Given records ::
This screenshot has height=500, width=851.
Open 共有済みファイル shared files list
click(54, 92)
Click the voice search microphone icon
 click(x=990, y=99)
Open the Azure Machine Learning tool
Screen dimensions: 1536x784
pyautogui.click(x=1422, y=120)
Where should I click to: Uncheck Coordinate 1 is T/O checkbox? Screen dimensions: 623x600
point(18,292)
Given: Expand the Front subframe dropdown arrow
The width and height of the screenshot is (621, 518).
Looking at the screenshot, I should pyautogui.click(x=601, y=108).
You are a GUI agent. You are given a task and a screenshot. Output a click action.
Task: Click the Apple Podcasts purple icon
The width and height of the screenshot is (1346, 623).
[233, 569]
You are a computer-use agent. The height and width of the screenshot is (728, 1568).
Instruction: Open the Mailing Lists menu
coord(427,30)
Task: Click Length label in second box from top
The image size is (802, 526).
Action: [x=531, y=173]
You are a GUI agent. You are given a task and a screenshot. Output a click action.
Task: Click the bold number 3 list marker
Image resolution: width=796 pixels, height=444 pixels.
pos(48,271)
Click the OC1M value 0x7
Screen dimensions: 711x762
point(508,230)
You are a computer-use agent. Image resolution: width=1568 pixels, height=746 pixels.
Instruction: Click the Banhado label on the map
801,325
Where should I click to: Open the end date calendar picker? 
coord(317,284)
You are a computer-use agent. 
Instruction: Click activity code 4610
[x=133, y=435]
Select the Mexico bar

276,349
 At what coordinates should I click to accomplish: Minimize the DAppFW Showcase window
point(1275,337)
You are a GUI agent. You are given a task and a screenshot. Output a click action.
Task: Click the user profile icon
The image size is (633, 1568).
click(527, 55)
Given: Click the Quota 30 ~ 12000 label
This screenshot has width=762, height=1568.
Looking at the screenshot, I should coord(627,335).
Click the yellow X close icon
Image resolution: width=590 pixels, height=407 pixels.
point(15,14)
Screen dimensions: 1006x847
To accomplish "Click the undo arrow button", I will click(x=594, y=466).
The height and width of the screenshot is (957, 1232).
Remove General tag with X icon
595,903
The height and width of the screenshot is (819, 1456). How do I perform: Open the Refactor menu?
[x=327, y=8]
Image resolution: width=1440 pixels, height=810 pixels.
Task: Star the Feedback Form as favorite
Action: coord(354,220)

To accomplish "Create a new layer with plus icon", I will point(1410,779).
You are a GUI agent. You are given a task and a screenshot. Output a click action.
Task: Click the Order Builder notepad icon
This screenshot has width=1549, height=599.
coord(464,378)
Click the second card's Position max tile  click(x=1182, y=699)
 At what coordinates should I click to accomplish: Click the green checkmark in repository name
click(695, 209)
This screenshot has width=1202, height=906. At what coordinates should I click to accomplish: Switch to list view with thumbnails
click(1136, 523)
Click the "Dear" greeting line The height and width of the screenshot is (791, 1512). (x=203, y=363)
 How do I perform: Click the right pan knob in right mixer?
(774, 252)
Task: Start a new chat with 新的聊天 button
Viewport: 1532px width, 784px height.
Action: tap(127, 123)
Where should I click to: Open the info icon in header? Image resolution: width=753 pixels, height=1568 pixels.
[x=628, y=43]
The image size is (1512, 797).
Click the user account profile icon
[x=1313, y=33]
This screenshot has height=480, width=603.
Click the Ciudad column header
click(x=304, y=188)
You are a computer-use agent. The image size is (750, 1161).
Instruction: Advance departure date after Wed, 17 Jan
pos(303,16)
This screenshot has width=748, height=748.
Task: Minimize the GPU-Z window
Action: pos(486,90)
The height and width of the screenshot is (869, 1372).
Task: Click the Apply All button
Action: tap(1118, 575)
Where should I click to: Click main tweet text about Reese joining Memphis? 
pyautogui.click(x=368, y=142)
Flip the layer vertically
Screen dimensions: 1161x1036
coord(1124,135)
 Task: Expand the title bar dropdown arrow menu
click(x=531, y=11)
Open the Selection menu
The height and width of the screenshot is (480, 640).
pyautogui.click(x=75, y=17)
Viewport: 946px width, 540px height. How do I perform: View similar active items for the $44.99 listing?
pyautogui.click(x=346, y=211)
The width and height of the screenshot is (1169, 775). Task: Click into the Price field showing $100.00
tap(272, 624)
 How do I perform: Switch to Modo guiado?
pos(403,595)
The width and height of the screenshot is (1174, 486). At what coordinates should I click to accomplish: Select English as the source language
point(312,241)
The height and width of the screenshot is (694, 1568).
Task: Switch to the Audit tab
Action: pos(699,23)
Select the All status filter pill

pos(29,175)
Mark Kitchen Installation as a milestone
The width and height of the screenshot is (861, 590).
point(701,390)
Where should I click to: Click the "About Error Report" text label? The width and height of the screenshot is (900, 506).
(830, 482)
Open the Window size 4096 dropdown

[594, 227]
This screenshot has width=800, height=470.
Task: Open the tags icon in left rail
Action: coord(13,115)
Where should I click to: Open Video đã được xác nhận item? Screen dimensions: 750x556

Problem requirements :: Quote all of the records above word for word, without changing anything.

Full output ::
This screenshot has height=500, width=851.
Open 共有済みファイル shared files list
click(54, 92)
Click the voice search microphone icon
 click(x=990, y=99)
Open the Azure Machine Learning tool
Screen dimensions: 1536x784
pyautogui.click(x=1422, y=120)
Where should I click to: Uncheck Coordinate 1 is T/O checkbox? Screen dimensions: 623x600
point(18,292)
Given: Expand the Front subframe dropdown arrow
The width and height of the screenshot is (621, 518).
Looking at the screenshot, I should pyautogui.click(x=601, y=108).
You are a GUI agent. You are given a task and a screenshot. Output a click action.
Task: Click the Apple Podcasts purple icon
The width and height of the screenshot is (1346, 623).
[233, 569]
You are a computer-use agent. The height and width of the screenshot is (728, 1568).
Instruction: Open the Mailing Lists menu
coord(427,30)
Task: Click Length label in second box from top
The image size is (802, 526).
Action: [x=531, y=173]
You are a GUI agent. You are given a task and a screenshot. Output a click action.
Task: Click the bold number 3 list marker
Image resolution: width=796 pixels, height=444 pixels.
pos(48,271)
Click the OC1M value 0x7
Screen dimensions: 711x762
point(508,230)
You are a computer-use agent. Image resolution: width=1568 pixels, height=746 pixels.
Instruction: Click the Banhado label on the map
801,325
Where should I click to: Open the end date calendar picker? 
coord(317,284)
You are a computer-use agent. 
Instruction: Click activity code 4610
[x=133, y=435]
Select the Mexico bar

276,349
 At what coordinates should I click to accomplish: Minimize the DAppFW Showcase window
point(1275,337)
You are a GUI agent. You are given a task and a screenshot. Output a click action.
Task: Click the user profile icon
The image size is (633, 1568).
click(527, 55)
Given: Click the Quota 30 ~ 12000 label
This screenshot has width=762, height=1568.
Looking at the screenshot, I should coord(627,335).
Click the yellow X close icon
Image resolution: width=590 pixels, height=407 pixels.
point(15,14)
Screen dimensions: 1006x847
To accomplish "Click the undo arrow button", I will click(x=594, y=466).
The height and width of the screenshot is (957, 1232).
Remove General tag with X icon
595,903
The height and width of the screenshot is (819, 1456). How do I perform: Open the Refactor menu?
[x=327, y=8]
Image resolution: width=1440 pixels, height=810 pixels.
Task: Star the Feedback Form as favorite
Action: coord(354,220)

To accomplish "Create a new layer with plus icon", I will point(1410,779).
You are a GUI agent. You are given a task and a screenshot. Output a click action.
Task: Click the Order Builder notepad icon
This screenshot has width=1549, height=599.
coord(464,378)
Click the second card's Position max tile  click(x=1182, y=699)
 At what coordinates should I click to accomplish: Click the green checkmark in repository name
click(695, 209)
This screenshot has width=1202, height=906. At what coordinates should I click to accomplish: Switch to list view with thumbnails
click(1136, 523)
Click the "Dear" greeting line The height and width of the screenshot is (791, 1512). (x=203, y=363)
 How do I perform: Click the right pan knob in right mixer?
(774, 252)
Task: Start a new chat with 新的聊天 button
Viewport: 1532px width, 784px height.
Action: tap(127, 123)
Where should I click to: Open the info icon in header? Image resolution: width=753 pixels, height=1568 pixels.
[x=628, y=43]
The image size is (1512, 797).
Click the user account profile icon
[x=1313, y=33]
This screenshot has height=480, width=603.
Click the Ciudad column header
click(x=304, y=188)
You are a computer-use agent. The image size is (750, 1161).
Instruction: Advance departure date after Wed, 17 Jan
pos(303,16)
This screenshot has width=748, height=748.
Task: Minimize the GPU-Z window
Action: pos(486,90)
The height and width of the screenshot is (869, 1372).
Task: Click the Apply All button
Action: tap(1118, 575)
Where should I click to: Click main tweet text about Reese joining Memphis? 
pyautogui.click(x=368, y=142)
Flip the layer vertically
Screen dimensions: 1161x1036
coord(1124,135)
 Task: Expand the title bar dropdown arrow menu
click(x=531, y=11)
Open the Selection menu
The height and width of the screenshot is (480, 640).
pyautogui.click(x=75, y=17)
Viewport: 946px width, 540px height. How do I perform: View similar active items for the $44.99 listing?
pyautogui.click(x=346, y=211)
The width and height of the screenshot is (1169, 775). Task: Click into the Price field showing $100.00
tap(272, 624)
 How do I perform: Switch to Modo guiado?
pos(403,595)
The width and height of the screenshot is (1174, 486). At what coordinates should I click to accomplish: Select English as the source language
point(312,241)
The height and width of the screenshot is (694, 1568).
Task: Switch to the Audit tab
Action: pos(699,23)
Select the All status filter pill

pos(29,175)
Mark Kitchen Installation as a milestone
The width and height of the screenshot is (861, 590).
point(701,390)
Where should I click to: Click the "About Error Report" text label? The width and height of the screenshot is (900, 506).
(830, 482)
Open the Window size 4096 dropdown

[594, 227]
This screenshot has width=800, height=470.
Task: Open the tags icon in left rail
Action: coord(13,115)
Where should I click to: Open Video đã được xác nhận item? Screen dimensions: 750x556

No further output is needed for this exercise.